**** SUPPLIED RECORDS ****

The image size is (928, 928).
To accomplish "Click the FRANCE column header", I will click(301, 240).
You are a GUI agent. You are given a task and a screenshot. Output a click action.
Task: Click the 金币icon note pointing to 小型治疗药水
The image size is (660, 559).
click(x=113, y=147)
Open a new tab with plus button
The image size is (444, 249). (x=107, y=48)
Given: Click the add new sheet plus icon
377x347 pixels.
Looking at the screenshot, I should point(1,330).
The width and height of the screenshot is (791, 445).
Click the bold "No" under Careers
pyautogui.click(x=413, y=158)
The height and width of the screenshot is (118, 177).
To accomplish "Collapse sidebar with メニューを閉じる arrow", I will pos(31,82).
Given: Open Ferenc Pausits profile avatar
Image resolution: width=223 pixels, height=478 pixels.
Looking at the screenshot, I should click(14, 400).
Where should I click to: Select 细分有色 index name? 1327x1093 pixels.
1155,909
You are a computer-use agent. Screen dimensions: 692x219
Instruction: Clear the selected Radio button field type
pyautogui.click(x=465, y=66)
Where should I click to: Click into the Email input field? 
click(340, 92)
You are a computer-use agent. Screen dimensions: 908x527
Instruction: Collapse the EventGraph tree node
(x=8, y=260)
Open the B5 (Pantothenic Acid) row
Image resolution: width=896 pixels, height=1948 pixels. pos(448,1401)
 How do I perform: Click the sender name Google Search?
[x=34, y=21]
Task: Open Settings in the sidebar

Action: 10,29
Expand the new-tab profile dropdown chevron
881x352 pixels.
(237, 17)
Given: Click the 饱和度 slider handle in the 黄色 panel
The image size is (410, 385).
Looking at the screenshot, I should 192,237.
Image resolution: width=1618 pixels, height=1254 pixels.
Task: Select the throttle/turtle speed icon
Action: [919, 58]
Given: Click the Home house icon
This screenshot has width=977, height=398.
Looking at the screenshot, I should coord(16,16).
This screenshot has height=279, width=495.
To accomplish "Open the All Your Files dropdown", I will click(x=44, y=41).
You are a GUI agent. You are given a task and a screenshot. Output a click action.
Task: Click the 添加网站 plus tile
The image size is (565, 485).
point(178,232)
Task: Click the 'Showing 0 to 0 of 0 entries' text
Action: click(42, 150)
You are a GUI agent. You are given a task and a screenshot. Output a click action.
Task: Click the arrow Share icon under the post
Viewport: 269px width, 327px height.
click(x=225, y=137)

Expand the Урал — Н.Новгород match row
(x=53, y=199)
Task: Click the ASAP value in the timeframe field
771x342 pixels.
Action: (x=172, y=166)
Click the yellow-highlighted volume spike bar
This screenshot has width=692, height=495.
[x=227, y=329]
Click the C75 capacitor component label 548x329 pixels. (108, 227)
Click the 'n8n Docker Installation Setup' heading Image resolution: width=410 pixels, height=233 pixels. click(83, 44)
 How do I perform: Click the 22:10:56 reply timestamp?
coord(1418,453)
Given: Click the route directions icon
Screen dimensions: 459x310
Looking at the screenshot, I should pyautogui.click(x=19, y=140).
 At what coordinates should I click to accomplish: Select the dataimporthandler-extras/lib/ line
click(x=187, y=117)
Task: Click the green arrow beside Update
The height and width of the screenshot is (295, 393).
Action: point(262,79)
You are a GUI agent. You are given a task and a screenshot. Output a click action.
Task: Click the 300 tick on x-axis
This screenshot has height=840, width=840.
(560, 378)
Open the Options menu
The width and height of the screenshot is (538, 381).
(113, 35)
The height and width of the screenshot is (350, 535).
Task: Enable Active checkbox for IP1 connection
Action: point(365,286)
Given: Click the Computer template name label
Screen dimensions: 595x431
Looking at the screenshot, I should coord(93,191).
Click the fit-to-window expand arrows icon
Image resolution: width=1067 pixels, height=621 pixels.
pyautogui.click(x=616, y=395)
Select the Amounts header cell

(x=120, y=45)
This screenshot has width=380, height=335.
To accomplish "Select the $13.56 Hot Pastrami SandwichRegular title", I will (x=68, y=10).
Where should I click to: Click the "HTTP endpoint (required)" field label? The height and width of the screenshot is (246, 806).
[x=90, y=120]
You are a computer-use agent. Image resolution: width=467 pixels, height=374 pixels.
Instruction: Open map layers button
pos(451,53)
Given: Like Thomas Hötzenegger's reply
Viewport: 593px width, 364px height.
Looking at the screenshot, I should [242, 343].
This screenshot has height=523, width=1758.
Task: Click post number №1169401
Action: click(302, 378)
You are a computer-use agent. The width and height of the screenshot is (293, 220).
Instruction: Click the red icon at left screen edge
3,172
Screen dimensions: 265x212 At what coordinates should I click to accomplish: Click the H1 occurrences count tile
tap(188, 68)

****

_DESCRIPTION OF THE TASK_: Print out the complete data above, character for character.

_RESULT_:
The image size is (928, 928).
To accomplish "Click the FRANCE column header", I will click(301, 240).
You are a GUI agent. You are given a task and a screenshot. Output a click action.
Task: Click the 金币icon note pointing to 小型治疗药水
The image size is (660, 559).
click(x=113, y=147)
Open a new tab with plus button
The image size is (444, 249). (x=107, y=48)
Given: Click the add new sheet plus icon
377x347 pixels.
Looking at the screenshot, I should point(1,330).
The width and height of the screenshot is (791, 445).
Click the bold "No" under Careers
pyautogui.click(x=413, y=158)
The height and width of the screenshot is (118, 177).
To accomplish "Collapse sidebar with メニューを閉じる arrow", I will pos(31,82).
Given: Open Ferenc Pausits profile avatar
Image resolution: width=223 pixels, height=478 pixels.
Looking at the screenshot, I should click(14, 400).
Where should I click to: Select 细分有色 index name? 1327x1093 pixels.
1155,909
You are a computer-use agent. Screen dimensions: 692x219
Instruction: Clear the selected Radio button field type
pyautogui.click(x=465, y=66)
Where should I click to: Click into the Email input field? 
click(340, 92)
You are a computer-use agent. Screen dimensions: 908x527
Instruction: Collapse the EventGraph tree node
(x=8, y=260)
Open the B5 (Pantothenic Acid) row
Image resolution: width=896 pixels, height=1948 pixels. pos(448,1401)
 How do I perform: Click the sender name Google Search?
[x=34, y=21]
Task: Open Settings in the sidebar

Action: 10,29
Expand the new-tab profile dropdown chevron
881x352 pixels.
(237, 17)
Given: Click the 饱和度 slider handle in the 黄色 panel
The image size is (410, 385).
Looking at the screenshot, I should 192,237.
Image resolution: width=1618 pixels, height=1254 pixels.
Task: Select the throttle/turtle speed icon
Action: [919, 58]
Given: Click the Home house icon
This screenshot has width=977, height=398.
Looking at the screenshot, I should coord(16,16).
This screenshot has height=279, width=495.
To accomplish "Open the All Your Files dropdown", I will click(x=44, y=41).
You are a GUI agent. You are given a task and a screenshot. Output a click action.
Task: Click the 添加网站 plus tile
The image size is (565, 485).
point(178,232)
Task: Click the 'Showing 0 to 0 of 0 entries' text
Action: click(42, 150)
You are a GUI agent. You are given a task and a screenshot. Output a click action.
Task: Click the arrow Share icon under the post
Viewport: 269px width, 327px height.
click(x=225, y=137)

Expand the Урал — Н.Новгород match row
(x=53, y=199)
Task: Click the ASAP value in the timeframe field
771x342 pixels.
Action: (x=172, y=166)
Click the yellow-highlighted volume spike bar
This screenshot has width=692, height=495.
[x=227, y=329]
Click the C75 capacitor component label 548x329 pixels. (108, 227)
Click the 'n8n Docker Installation Setup' heading Image resolution: width=410 pixels, height=233 pixels. click(83, 44)
 How do I perform: Click the 22:10:56 reply timestamp?
coord(1418,453)
Given: Click the route directions icon
Screen dimensions: 459x310
Looking at the screenshot, I should pyautogui.click(x=19, y=140).
 At what coordinates should I click to accomplish: Select the dataimporthandler-extras/lib/ line
click(x=187, y=117)
Task: Click the green arrow beside Update
The height and width of the screenshot is (295, 393).
Action: point(262,79)
You are a GUI agent. You are given a task and a screenshot. Output a click action.
Task: Click the 300 tick on x-axis
This screenshot has height=840, width=840.
(560, 378)
Open the Options menu
The width and height of the screenshot is (538, 381).
(113, 35)
The height and width of the screenshot is (350, 535).
Task: Enable Active checkbox for IP1 connection
Action: point(365,286)
Given: Click the Computer template name label
Screen dimensions: 595x431
Looking at the screenshot, I should coord(93,191).
Click the fit-to-window expand arrows icon
Image resolution: width=1067 pixels, height=621 pixels.
pyautogui.click(x=616, y=395)
Select the Amounts header cell

(x=120, y=45)
This screenshot has width=380, height=335.
To accomplish "Select the $13.56 Hot Pastrami SandwichRegular title", I will (x=68, y=10).
Where should I click to: Click the "HTTP endpoint (required)" field label? The height and width of the screenshot is (246, 806).
[x=90, y=120]
You are a computer-use agent. Image resolution: width=467 pixels, height=374 pixels.
Instruction: Open map layers button
pos(451,53)
Given: Like Thomas Hötzenegger's reply
Viewport: 593px width, 364px height.
Looking at the screenshot, I should [242, 343].
This screenshot has height=523, width=1758.
Task: Click post number №1169401
Action: click(302, 378)
You are a computer-use agent. The width and height of the screenshot is (293, 220).
Instruction: Click the red icon at left screen edge
3,172
Screen dimensions: 265x212 At what coordinates should I click to accomplish: Click the H1 occurrences count tile
tap(188, 68)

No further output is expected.